After three months of lockdown, hotels and restaurants can now operate at 30% capacity and beaches are open from 7 a.m. to 7 p.m. for running, walking and swimming.

Warehouses, shopping malls and churches can also reopen. Parks, athletic fields and zoos can now be visited at 25% of their capacity, and barbershops and beauty salons can open by appointment only.

The move comes in anticipation of Guerrero’s transition from a red, or maximum risk designation on the federal government’s color-coded coronavirus “stoplight” map, to orange, or high risk, when the map is updated on Friday. 

In a message posted to social media, Governor Héctor Astudillo announced that the decision to reopen was reached after consulting with the federal government, businesses and social organizations.  

“The opening will be in observance of the protocols in accordance with the trend that may place us at the epidemiological orange traffic light of the federal government,” he announced.

Guerrero Health Minister Carlos de la Peña reiterated that changing to orange does not mean that the coronavirus crisis has ended and health protocols will remain in place.

Earlier this week, businesses in Acapulco removed the protective plywood some had installed on doors and windows and hung banners announcing their reopening. “Thank you very much for your support and solidarity, for helping our people during the confinement, we are back,” read the banner at the entrance to the Krystal Beach Hotel.

Restaurants began deep cleaning and rearranging tables to accommodate diners and conform with social distancing regulations.

Juan Campos Baños, president of a beach workers union in Pie de la Cuesta, Acapulco, said the reopening has been met with both enthusiasm and uncertainty among workers in the tourism sector.  

“We do not know if tourists will come.
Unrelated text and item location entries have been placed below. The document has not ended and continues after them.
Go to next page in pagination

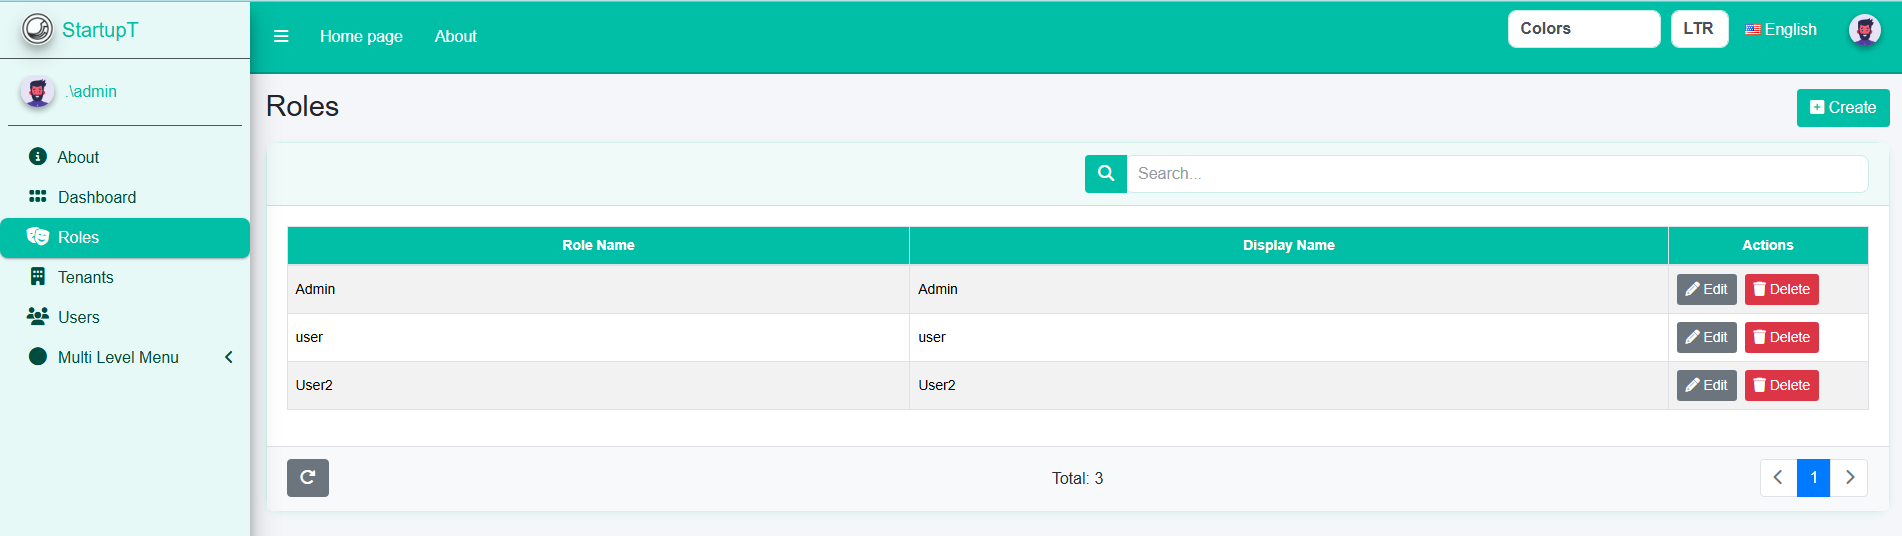(1849, 478)
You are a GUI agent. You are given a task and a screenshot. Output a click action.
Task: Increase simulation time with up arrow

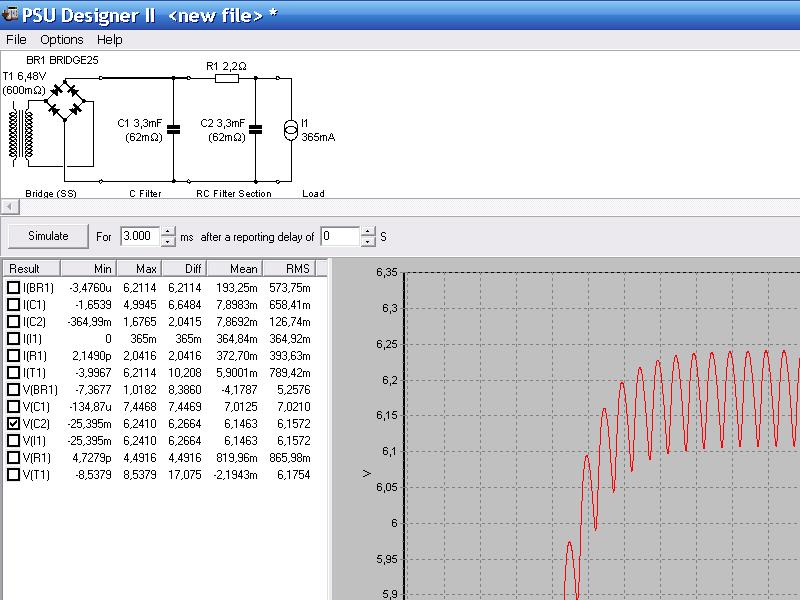(168, 232)
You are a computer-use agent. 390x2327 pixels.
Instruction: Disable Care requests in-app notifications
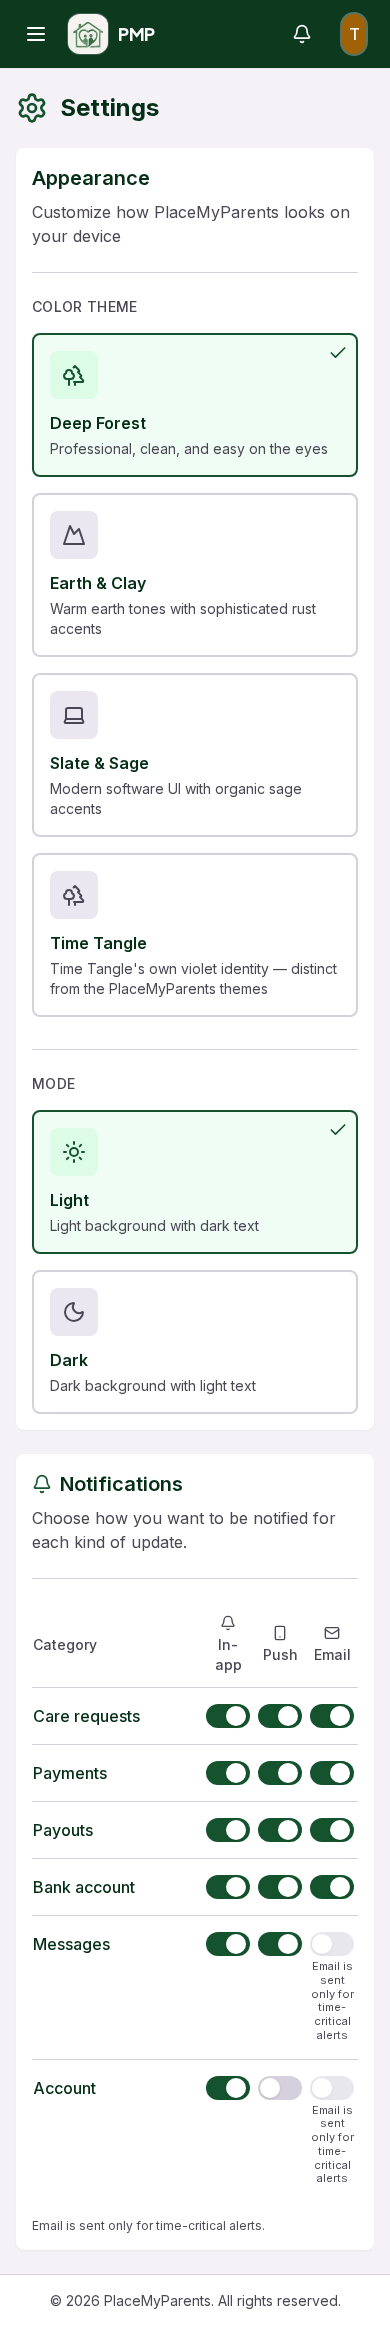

The economy was badly hurt during this break due to confinement,” he said. “It’s been almost three months without working, without money. Informal businesses have also been affected, as have waiters, those who offer horseback riding on the beach and people who give massages.”

For those businesses who do reopen, owners will have to purchase the supplies necessary to meet government health protocols, such as antibacterial gel, face masks and sanitary doormats. Those who don’t have the resources to make such an investment will have to remain closed, he said.

“We do not know what awaits us, but we have to start little by little,” Campos said. “What we do not want is to enter the red light again.” 

As of Wednesday, Guerrero had recorded 5,571 confirmed cases of the coronavirus and 900 deaths.